1883 – 1964 – Jane Heap – Born in Topeka, Kansas. She was an American publisher and a significant figure in the development and promotion of modern literary works. She was a lover of Margaret Anderson and Djuna Barnes. Heap edited the literary magazine The Little Review, which was founded by Margaret Anderson.
11-01-1896 – 09-17-1940 Captain Napier George Henry Sturt, 3rd Baron Alington – Born in St. Marylebone district of London, United Kingdom. Upon the death of his father, he became the 3rd Baron of Arlington. He owned the Crichel House estate in Dorset. Arlington was described as a “well-cultivated bisexual, with sensuous lips, a distant, antic charm, a history of mysterious disappearance, and a streak of cruelty.” His bisexuality was well known. He may be most notable for having dated Tallulah Bankhead in the 1920s. He was a friend of Karol Maciej Szymanowski, the openly gay Polish composer and pianist.

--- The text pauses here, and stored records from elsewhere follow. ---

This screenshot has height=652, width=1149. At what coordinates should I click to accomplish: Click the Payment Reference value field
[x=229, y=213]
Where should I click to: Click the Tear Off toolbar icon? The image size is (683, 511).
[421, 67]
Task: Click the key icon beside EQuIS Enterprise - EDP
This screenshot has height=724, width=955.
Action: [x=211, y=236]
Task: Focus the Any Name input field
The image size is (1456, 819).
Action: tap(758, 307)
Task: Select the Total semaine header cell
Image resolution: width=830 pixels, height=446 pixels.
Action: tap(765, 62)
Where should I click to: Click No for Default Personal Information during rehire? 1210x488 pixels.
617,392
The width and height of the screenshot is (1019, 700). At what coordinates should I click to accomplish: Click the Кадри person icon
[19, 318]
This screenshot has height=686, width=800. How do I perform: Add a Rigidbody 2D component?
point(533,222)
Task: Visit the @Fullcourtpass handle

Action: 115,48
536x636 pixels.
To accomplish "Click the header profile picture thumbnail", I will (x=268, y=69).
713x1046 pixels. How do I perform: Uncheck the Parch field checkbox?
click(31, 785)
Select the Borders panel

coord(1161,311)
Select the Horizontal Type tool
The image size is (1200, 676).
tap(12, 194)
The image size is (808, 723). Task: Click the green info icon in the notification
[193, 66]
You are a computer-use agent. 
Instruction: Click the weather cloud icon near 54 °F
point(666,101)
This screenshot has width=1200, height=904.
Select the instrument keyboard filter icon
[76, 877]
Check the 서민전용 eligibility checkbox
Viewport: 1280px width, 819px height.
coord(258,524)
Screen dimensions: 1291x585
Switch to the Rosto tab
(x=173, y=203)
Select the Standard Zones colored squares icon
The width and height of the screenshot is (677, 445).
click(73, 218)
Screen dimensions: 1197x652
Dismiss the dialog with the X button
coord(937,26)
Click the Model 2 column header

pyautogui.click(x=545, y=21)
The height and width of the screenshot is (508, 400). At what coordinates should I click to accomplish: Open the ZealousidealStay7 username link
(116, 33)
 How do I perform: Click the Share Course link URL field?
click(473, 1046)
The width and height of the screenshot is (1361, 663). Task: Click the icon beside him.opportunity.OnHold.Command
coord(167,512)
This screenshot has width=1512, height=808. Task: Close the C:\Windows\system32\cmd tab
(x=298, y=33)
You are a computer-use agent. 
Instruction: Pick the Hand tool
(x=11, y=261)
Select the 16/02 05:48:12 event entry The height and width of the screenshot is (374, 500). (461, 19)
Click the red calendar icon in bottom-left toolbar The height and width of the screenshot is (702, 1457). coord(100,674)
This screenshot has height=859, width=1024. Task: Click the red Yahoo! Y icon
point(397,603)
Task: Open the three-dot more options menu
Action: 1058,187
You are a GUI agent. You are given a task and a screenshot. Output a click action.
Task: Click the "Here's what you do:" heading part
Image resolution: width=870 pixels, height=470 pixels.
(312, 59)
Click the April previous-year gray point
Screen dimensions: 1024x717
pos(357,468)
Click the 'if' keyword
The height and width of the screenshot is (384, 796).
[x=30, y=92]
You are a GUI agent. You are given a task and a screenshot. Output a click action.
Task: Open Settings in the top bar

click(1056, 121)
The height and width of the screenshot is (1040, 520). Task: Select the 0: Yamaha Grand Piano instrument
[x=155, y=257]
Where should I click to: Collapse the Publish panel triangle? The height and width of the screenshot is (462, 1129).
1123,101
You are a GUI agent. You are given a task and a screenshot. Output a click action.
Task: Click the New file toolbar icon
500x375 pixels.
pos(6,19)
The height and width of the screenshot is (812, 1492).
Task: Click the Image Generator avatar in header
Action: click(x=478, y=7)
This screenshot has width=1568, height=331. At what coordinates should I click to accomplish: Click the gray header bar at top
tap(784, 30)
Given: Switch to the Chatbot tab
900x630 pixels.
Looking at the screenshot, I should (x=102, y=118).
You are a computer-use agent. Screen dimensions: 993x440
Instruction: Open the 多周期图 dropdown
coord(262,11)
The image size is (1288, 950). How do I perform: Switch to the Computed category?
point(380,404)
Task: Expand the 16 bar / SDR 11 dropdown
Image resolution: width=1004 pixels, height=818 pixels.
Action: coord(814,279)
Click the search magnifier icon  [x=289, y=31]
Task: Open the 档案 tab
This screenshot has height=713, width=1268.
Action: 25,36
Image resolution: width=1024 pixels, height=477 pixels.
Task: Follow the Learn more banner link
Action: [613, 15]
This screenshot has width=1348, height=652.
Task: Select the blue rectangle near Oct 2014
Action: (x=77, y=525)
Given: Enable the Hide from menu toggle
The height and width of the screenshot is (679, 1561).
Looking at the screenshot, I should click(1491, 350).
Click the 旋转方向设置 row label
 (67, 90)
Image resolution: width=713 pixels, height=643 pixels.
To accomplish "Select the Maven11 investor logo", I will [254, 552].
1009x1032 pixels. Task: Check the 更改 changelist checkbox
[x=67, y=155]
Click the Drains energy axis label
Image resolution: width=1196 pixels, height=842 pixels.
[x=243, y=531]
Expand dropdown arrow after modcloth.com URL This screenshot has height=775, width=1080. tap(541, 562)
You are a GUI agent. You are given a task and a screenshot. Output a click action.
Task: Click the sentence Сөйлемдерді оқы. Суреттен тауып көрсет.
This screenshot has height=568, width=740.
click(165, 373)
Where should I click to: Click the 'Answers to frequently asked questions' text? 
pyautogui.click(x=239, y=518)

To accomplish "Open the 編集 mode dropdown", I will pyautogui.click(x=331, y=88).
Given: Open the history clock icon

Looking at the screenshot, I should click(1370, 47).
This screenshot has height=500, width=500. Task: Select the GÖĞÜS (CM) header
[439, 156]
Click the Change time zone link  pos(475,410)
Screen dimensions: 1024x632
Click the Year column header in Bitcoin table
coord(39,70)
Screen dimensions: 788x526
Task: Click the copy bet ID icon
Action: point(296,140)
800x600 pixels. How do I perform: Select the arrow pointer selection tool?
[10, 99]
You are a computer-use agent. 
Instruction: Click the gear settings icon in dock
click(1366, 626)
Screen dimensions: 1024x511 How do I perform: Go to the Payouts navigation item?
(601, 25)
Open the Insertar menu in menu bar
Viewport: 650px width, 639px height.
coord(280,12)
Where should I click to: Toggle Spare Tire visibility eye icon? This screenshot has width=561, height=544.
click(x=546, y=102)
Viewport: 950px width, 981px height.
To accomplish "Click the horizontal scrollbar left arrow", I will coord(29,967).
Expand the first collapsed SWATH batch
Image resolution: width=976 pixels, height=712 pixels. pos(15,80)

11-01-1937 – 07-11-1987 Dr. Tom Waddell – Born in Paterson, New Jersey. He was a gay American athlete and competed in the 1968 Summer Olympics. Waddell attended medical school and became a doctor. After being discharged from the army, he moved to San Francisco. Waddell, along with Rikki Streicher and others, founded the Gay Games that began in the early 1980s and have been going ever since. (The games in 2018 will be held in Paris, France.) In 1975, Waddell became lovers with Charles Deaton. An October 11, 1976 issue of People magazine featured the couple in a cover article. They were the first gay couple to appear on the cover of a major, national magazine. In 1981, he began a relationship with John Artman, a public relations man and fundraiser. He also met lesbian athlete Sara Lewinstein. Both Waddell and Lewinstein wanted to have a child and decided to have one together. Their daughter, Jessica, was born in 1983. To protect Jessica’s and her mother’s legal rights, Waddell married Lewinstein. In 1985, Waddell was diagnosed with AIDS. He died in 1987 at the age of 49. His last words were, “Well, this should be interesting.”
11-??-1966 Todd M. Hughes – Born in Delaware, Ohio. He was nominated by President Obama on February 7, 2013, to serve as a United States Circuit Judge of the U.S. Court of Appeals. Confirmed by the Senate on July 18, 2013. He received his commission on September 24, 2013. He is the first out gay Federal Appeals Court Judge.